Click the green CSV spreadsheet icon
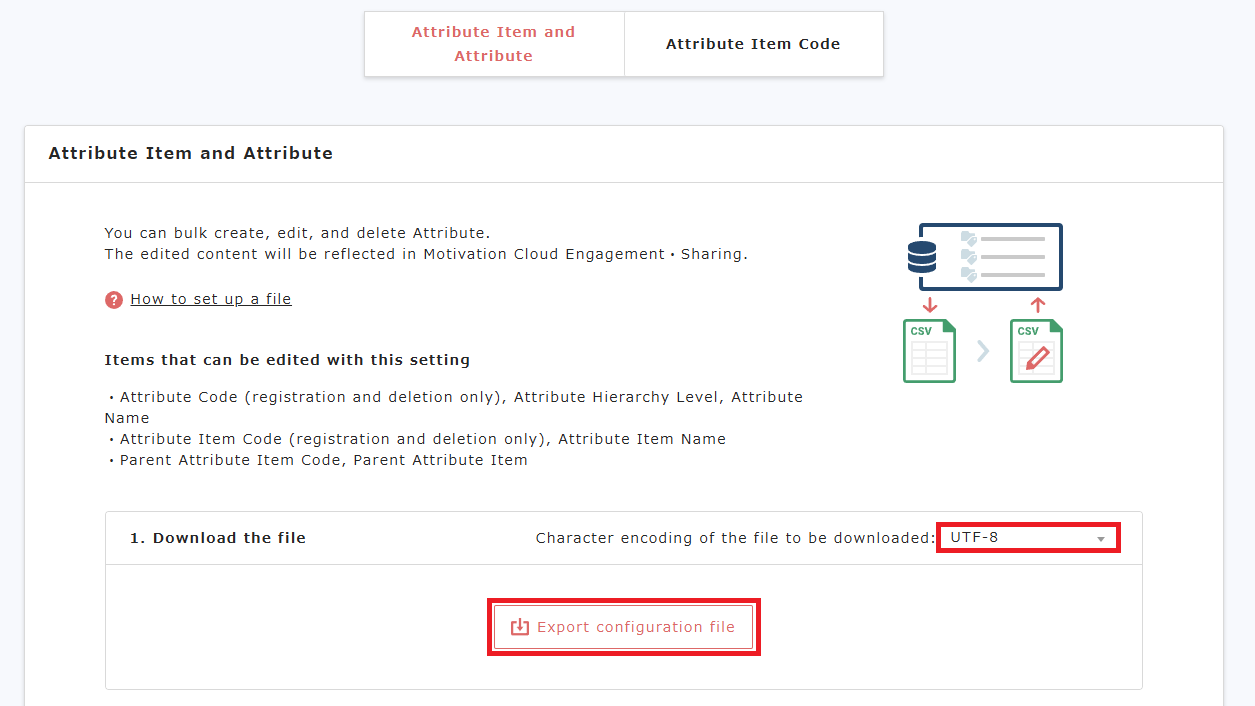click(929, 350)

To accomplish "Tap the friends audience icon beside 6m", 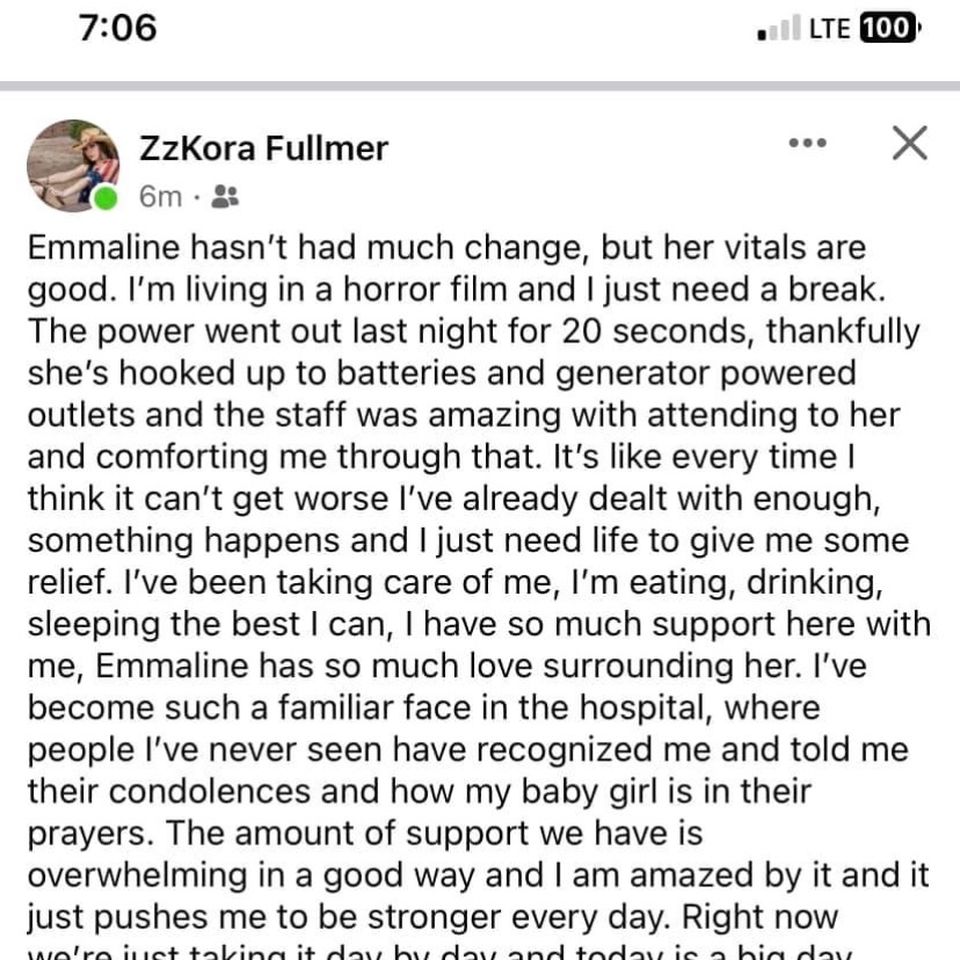I will pyautogui.click(x=225, y=197).
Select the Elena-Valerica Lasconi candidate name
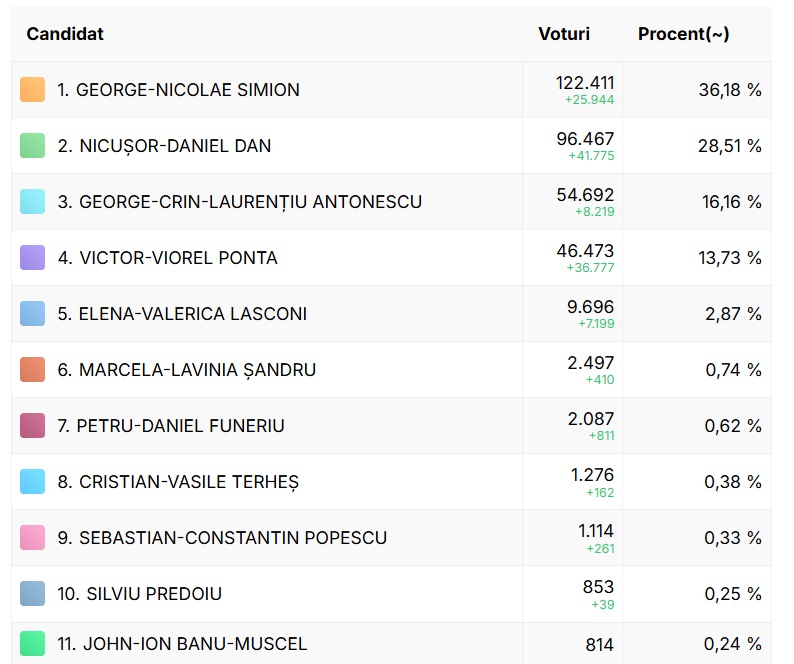 pos(182,314)

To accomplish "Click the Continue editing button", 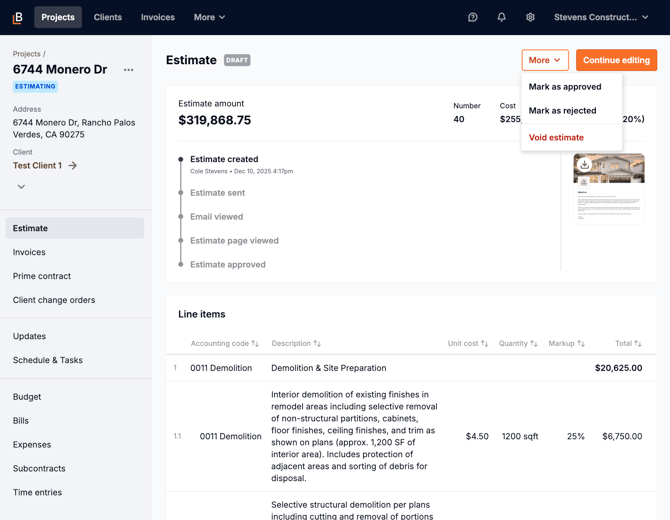I will (x=616, y=60).
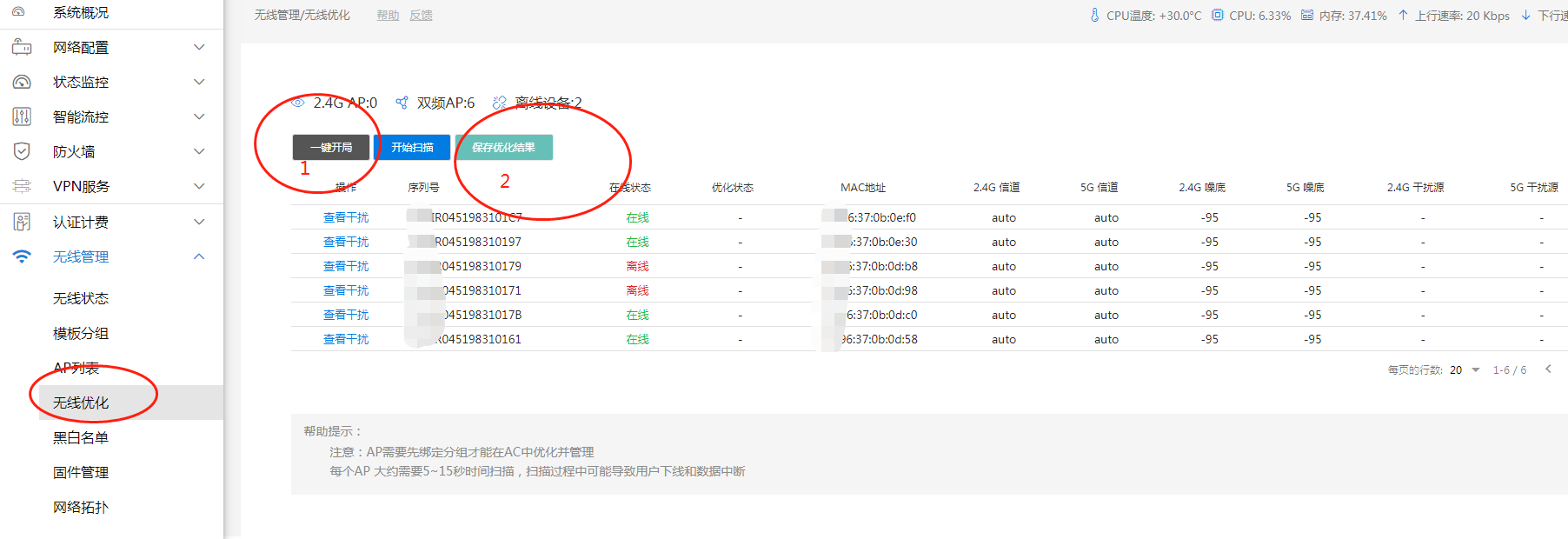Select 黑白名单 in the sidebar

click(81, 437)
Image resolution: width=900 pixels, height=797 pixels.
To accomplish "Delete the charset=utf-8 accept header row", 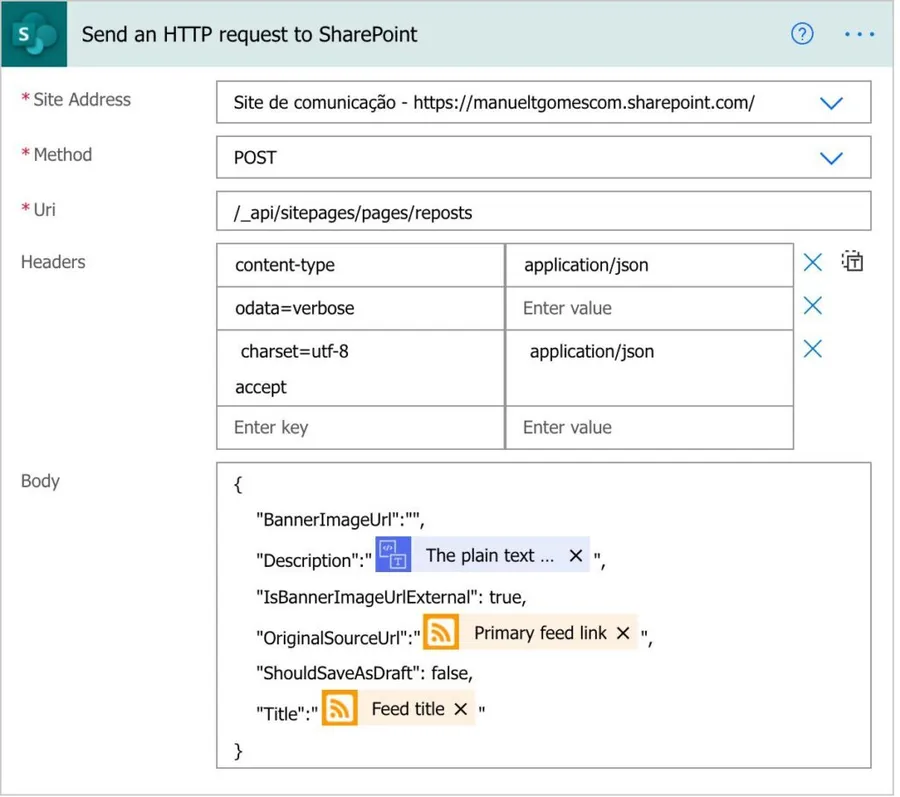I will point(813,349).
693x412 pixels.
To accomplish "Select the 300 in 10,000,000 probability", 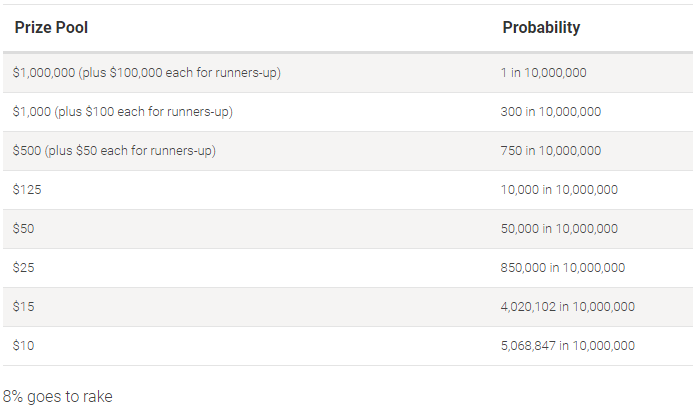I will (551, 111).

What to produce:
Return every line holding the word "pixels" from the records.

Response box:
Image resolution: width=900 pixels, height=797 pixels.
693x412 pixels.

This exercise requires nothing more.